- This condition is inherited in an autosomal dominant manner.
- Specialty: Ophthalmology
- Symptoms: Lattice degeneration itself does not cause symptoms
- Diagnostic method: Dilated fundus examination

= Lattice degeneration =

Lattice degeneration is a disease of the human eye wherein the peripheral retina becomes atrophic in a lattice pattern. Usually, this happens slowly over time and does not cause any symptoms, and medical intervention is neither needed nor recommended.

Sometimes other retinal problems (such as tears, breaks, or holes) may be present along with lattice degeneration. However, these problems may also be distinct from or independent of lattice degeneration itself.

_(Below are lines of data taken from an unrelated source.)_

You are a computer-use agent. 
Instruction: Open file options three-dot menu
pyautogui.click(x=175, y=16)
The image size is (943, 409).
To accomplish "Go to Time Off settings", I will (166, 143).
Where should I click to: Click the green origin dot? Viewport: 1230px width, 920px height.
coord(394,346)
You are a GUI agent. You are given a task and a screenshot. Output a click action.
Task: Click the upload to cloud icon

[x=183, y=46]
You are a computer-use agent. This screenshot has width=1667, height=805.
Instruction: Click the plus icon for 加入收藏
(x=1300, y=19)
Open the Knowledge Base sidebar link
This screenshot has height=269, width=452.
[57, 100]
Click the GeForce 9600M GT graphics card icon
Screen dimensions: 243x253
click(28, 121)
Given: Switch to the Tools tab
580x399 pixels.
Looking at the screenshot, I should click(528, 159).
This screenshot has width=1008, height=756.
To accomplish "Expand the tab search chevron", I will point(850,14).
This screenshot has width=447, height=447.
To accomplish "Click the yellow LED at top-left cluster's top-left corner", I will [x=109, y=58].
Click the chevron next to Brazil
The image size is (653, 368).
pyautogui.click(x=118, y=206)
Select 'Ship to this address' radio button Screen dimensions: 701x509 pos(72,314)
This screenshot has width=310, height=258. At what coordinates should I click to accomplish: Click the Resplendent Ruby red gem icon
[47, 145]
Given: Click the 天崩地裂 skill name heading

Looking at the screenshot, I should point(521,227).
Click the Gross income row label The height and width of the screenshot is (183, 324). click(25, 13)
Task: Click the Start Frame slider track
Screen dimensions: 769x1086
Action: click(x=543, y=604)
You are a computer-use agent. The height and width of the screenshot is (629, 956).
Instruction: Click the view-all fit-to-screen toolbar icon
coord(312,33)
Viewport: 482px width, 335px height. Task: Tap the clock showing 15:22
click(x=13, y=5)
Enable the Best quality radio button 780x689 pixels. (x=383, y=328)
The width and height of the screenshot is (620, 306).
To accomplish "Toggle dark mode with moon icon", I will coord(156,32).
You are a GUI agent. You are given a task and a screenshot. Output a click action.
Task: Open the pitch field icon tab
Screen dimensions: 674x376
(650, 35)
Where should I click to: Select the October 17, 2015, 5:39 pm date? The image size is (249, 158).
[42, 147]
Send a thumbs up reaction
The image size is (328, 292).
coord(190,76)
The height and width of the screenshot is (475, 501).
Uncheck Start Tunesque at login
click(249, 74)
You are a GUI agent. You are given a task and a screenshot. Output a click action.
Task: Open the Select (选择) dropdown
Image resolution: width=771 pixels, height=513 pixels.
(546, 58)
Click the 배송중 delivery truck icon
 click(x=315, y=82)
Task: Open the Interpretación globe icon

The cause of lattice degeneration is unknown, but pathology reveals inadequate blood flow resulting in ischemia and fibrosis. The condition is common in those with myopia (nearsightedness).

== Prevention ==
There are no preventative techniques for lattice degeneration.

==Treatment==
There is no treatment for lattice degeneration.

If lattice degeneration is present around the setting of other, more serious problems such as retinal tears, holes, the risk of retinal detachment may be higher, so preventative treatments may be recommended to strengthen the retina.

Barrage laser is at times done prophylactically around a hole or tear associated with lattice degeneration in an eye at risk of developing a retinal detachment. It is not known if surgical interventions such as laser photocoagulation or cryotherapy are effective in preventing retinal detachment in patients with lattice degeneration or asymptomatic retinal breaks. Laser photocoagulation has been shown to reduce risks of retinal detachment in symptomatic lattice degeneration. There are documented cases wherein retina detached from areas which were otherwise healthy despite being treated previously with laser.

== Prognosis ==
In the overwhelming majority of cases, lattice degeneration has no effect on quality of life.
== Prevalence ==
Lattice degeneration is associated with retinal detachment, but the chance of developing retinal detachment if lattice degeneration exists is very low.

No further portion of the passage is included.